We save flood, fire and tornado victims, even if they didn't evacuate or respond properly to repeated weather or evacuation warnings.

We perform heart surgery, even on people who made stupid dietary decisions bound to cost us all, and who ignored the many warnings and danger signs along the way.

But we don't present them with a bill for such humanitarian services; otherwise, they're not humanitarian.

Mr. Boucher made a stupid decision, one that almost cost him his life. His harrowing experience both punished and deterred him; he won't reoffend and he doesn't need further deterrence or punishment.
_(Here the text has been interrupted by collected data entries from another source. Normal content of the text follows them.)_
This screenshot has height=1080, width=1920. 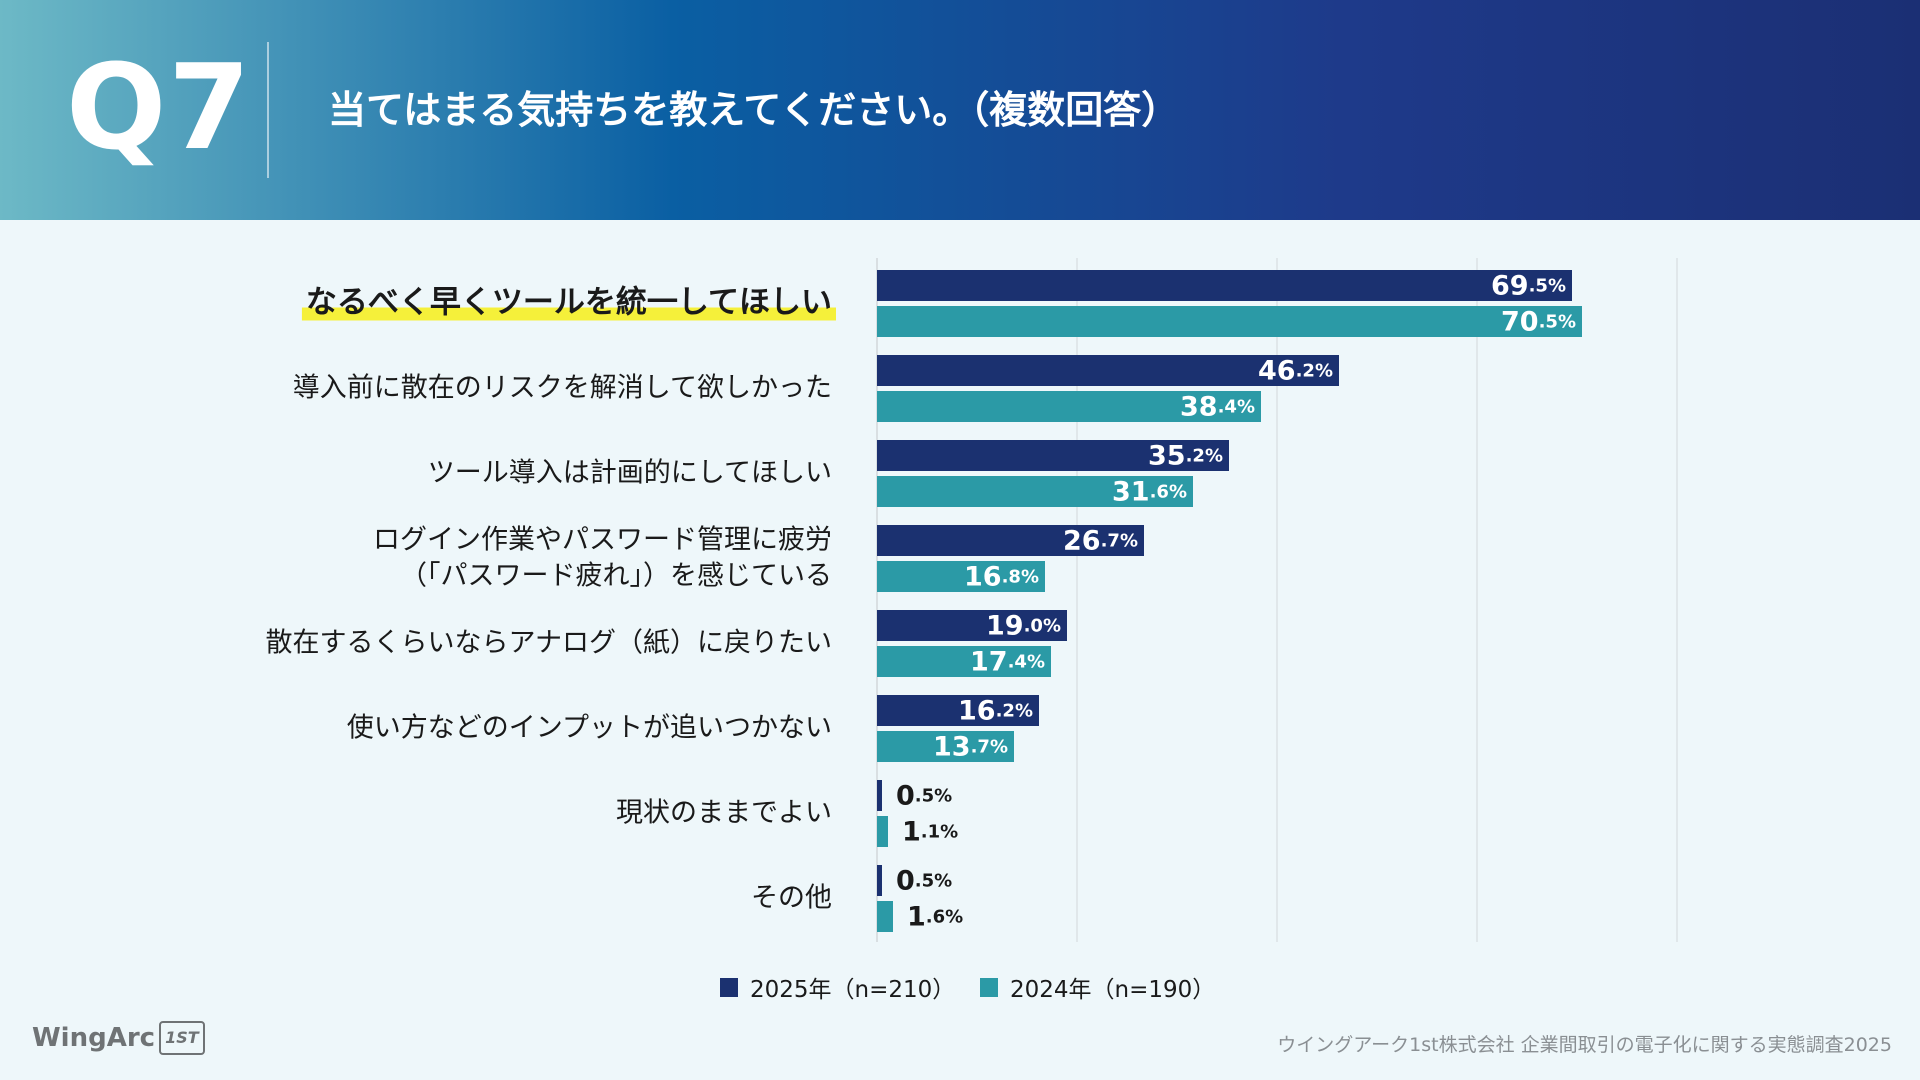 I want to click on data-label: 19.0%, so click(x=1024, y=626). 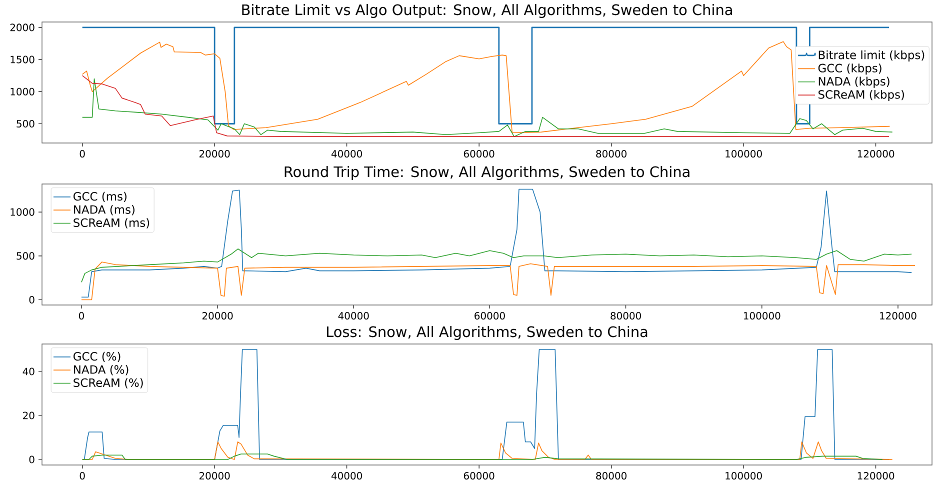 What do you see at coordinates (22, 60) in the screenshot?
I see `y-tick-label: 1500` at bounding box center [22, 60].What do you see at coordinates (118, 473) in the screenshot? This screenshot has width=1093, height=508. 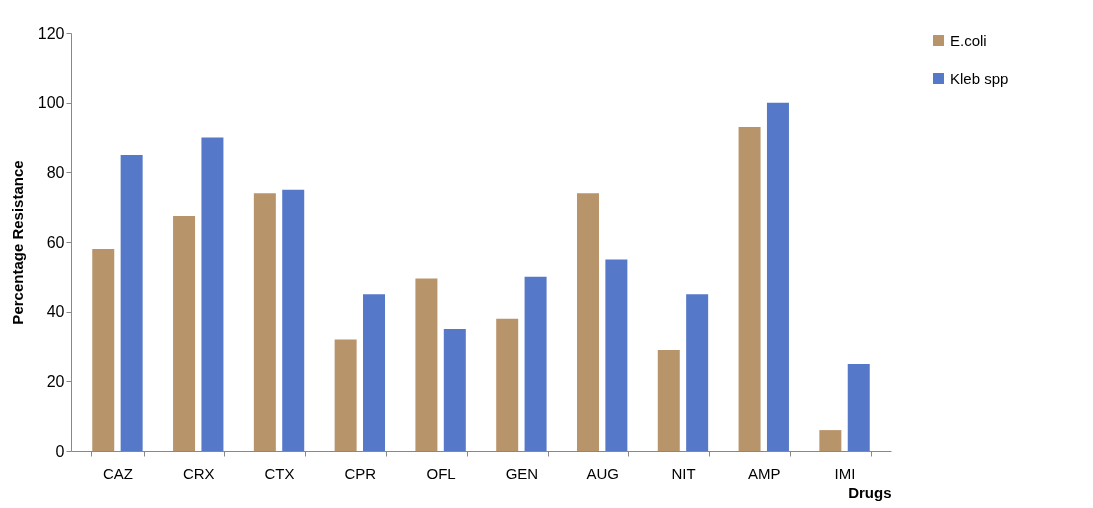 I see `x-tick-label: CAZ` at bounding box center [118, 473].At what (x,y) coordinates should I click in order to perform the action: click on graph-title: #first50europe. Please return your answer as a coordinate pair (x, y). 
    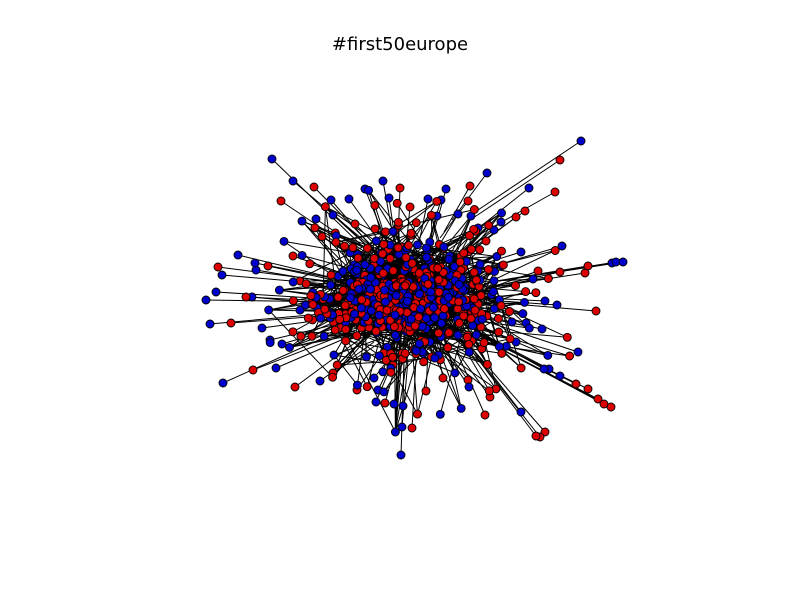
    Looking at the image, I should click on (400, 44).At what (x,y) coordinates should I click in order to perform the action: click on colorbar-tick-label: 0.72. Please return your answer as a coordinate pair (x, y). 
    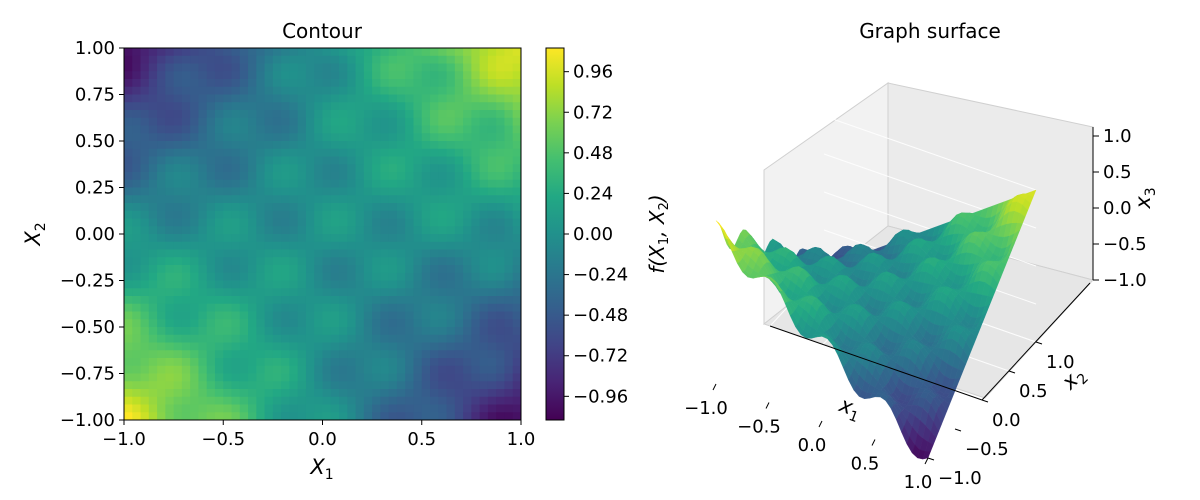
    Looking at the image, I should click on (593, 112).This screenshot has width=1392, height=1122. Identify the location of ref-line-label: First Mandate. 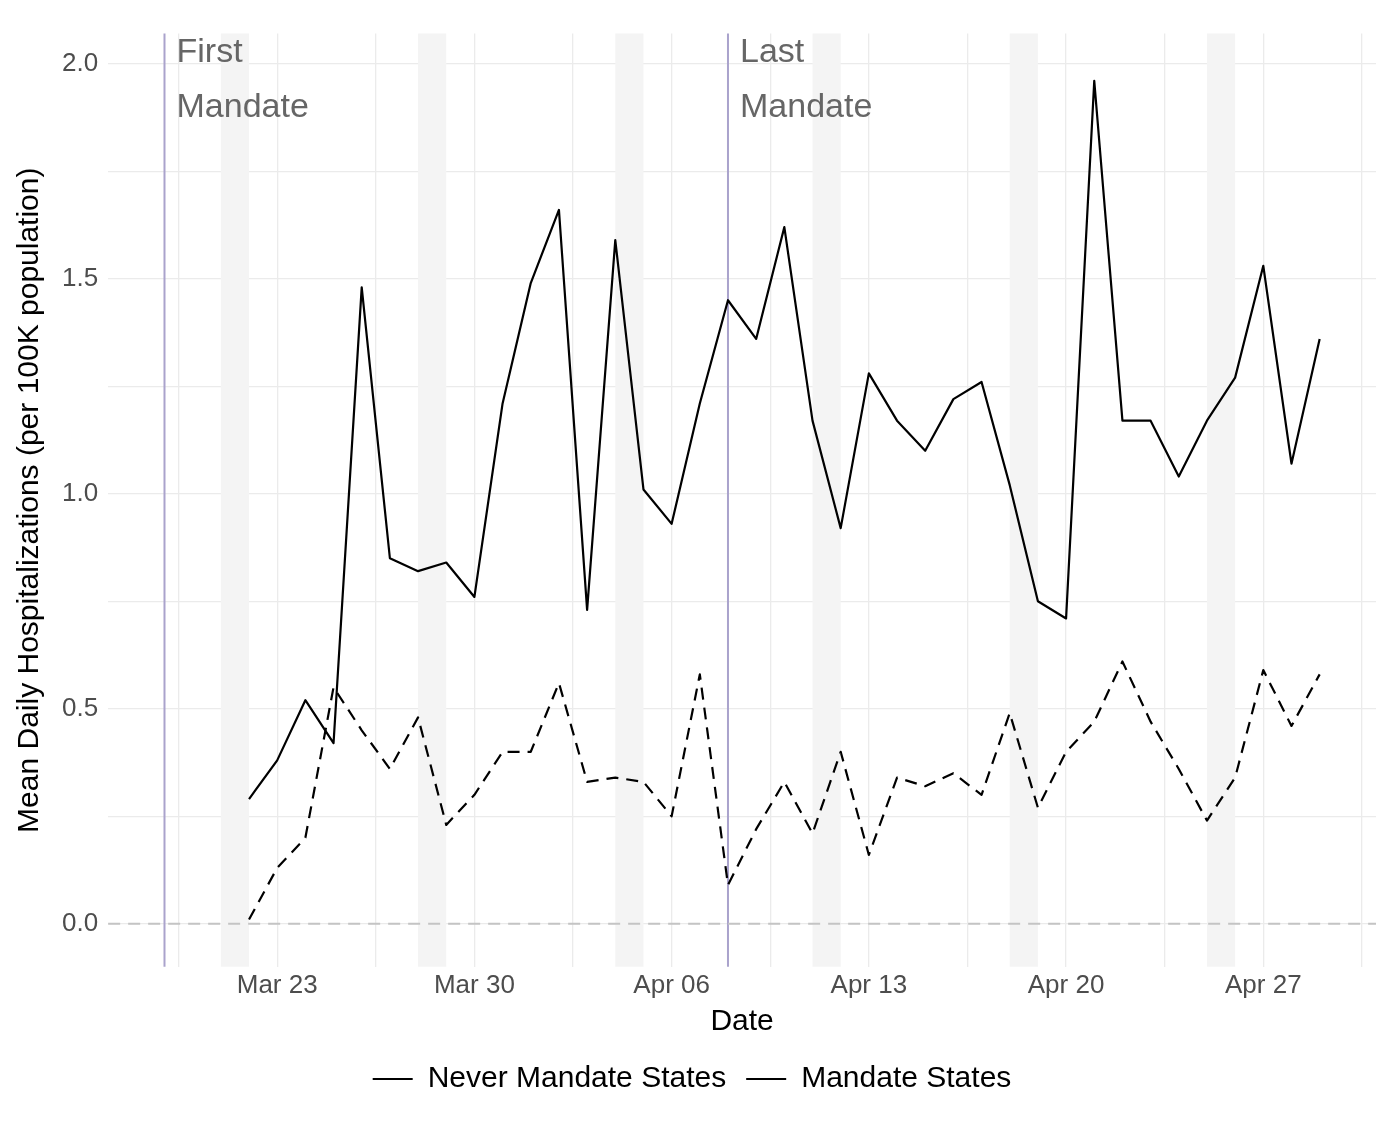
(242, 77).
North Shore Rescue volunteers don't want people to be billed for rescues. Its members say doing so would discourage missing people from seeking rescue and encourage ill-trained friends and family to bumble off into dangerous wilderness areas to avoid professional rescuer costs.

North Shore Rescue also says billing people for rescue might even encourage victims to hide from rescuers and take escape risks they wouldn't normally take, all to save a few bucks.

Mr. Boucher's rescue is a happy story. We should be applauding the rescuers and his saved life rather than demanding recompense almost before his toes have warmed up.

We need to lighten up. Shrill demands for harsh punishments seek not deterrence, but vengeance.

If a judge feels restorative justice is appropriate, he can assign the rescued person to help raise money for North Shore Rescue or to perform related civic service.

And if Cypress Mountain considers rescues too costly, it is within its rights to decline to participate.

Face to Face columnist Jim Nelson is a retired Tri-City teacher and principal who lives in Port Moody. He has contributed a number of columns on education-related issues to The Tri-City News.